Of course, out here in the real world, there are so many people like this. They may not all crave excitement and danger, but they have gotten hooked in by a violent abuser, and they can't seem to get away. Sometimes they may leave one abuser only to start a new relationship with another abuser. It doesn't make them villains, and it doesn't make them unworthy of being depicted as characters in a fictional story.
It's easy to say that this story is a product of its times. People thought a strong man was violent, and women were supposed to want a strong man, and not to mind that he might be violent with her. And it doesn't help that Agatha Christie was conservative her whole life and certainly believed this was a good ending for Lynn. Frankly, Agatha Christie seems like she was an old woman her entire life, even when she was young and should've known better.

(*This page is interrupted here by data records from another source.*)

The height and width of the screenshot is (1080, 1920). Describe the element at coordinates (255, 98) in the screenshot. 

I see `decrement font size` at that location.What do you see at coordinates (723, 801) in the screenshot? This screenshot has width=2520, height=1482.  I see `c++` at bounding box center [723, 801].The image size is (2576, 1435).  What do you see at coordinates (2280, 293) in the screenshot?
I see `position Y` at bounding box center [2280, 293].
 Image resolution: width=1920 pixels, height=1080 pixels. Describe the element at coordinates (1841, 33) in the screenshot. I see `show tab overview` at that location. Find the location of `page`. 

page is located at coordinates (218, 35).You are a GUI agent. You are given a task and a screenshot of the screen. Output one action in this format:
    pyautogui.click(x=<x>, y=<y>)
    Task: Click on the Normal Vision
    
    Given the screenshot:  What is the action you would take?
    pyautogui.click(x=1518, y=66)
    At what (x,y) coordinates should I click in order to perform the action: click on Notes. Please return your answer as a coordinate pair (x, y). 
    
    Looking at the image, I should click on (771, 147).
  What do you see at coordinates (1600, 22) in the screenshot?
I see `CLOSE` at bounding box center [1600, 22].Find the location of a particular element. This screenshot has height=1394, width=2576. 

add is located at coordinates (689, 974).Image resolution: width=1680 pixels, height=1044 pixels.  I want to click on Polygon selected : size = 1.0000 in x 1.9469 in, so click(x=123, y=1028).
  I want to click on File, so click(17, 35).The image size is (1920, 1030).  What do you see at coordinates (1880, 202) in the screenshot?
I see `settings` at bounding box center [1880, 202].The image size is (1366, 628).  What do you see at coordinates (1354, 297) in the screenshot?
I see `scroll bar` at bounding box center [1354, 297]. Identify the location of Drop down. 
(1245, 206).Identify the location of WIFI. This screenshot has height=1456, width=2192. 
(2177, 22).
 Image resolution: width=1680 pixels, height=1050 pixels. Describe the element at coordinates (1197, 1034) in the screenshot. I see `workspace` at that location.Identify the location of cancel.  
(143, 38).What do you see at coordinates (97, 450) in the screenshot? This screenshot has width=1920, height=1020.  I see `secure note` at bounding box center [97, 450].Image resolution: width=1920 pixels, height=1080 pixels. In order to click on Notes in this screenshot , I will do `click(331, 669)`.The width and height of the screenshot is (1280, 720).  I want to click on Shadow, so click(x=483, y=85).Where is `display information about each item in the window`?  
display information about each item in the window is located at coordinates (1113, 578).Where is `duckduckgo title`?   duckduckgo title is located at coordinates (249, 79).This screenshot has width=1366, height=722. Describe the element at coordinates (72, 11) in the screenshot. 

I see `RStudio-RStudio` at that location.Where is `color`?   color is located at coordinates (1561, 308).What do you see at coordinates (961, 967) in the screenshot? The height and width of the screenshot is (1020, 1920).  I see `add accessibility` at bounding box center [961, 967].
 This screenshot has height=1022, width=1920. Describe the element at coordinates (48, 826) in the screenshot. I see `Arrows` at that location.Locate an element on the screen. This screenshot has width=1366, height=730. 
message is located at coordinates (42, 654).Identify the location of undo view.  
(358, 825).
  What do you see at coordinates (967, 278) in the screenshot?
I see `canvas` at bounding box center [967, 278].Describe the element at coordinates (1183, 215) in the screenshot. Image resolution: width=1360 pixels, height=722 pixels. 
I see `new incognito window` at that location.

But the thing I believe makes the ending of this book legitimately bad is that it makes our heroic sleuth complicit in a criminal escaping punishment and getting his claws in a future victim. Rowley Cloade committed multiple crimes in this book. He committed assault and attempted murder against Lynn Marchmont. He bribed Major Porter to commit perjury before an inquest. He committed manslaughter against Enoch Arden -- and we only have Rowley's word that his death was an accident. He tampered with evidence at two different crime scenes.
(And a minor point, but it's also disappointing that the greedy, shiftless Cloade family, so used to being able to rely on their rich brother's generosity, so eager to turn on Rosaleen and celebrate her death, were rewarded at the end with all the wealth they'd craved all along.)
Poirot knew Rowley committed all those crimes, and he just let him walk free. That's a bad detective. If we were able to somehow pop back into Christie's fictional world, maybe we'd learn that Rowley had eventually lost control and murdered Lynn five or ten years down the road. He seems the type, doesn't he? And Poirot may have never learned about this failure of his little gray cells. A domestic murder in rural England? It might not even make the London papers.
This isn't a bad book. It's not a great book either. But it is a disappointment.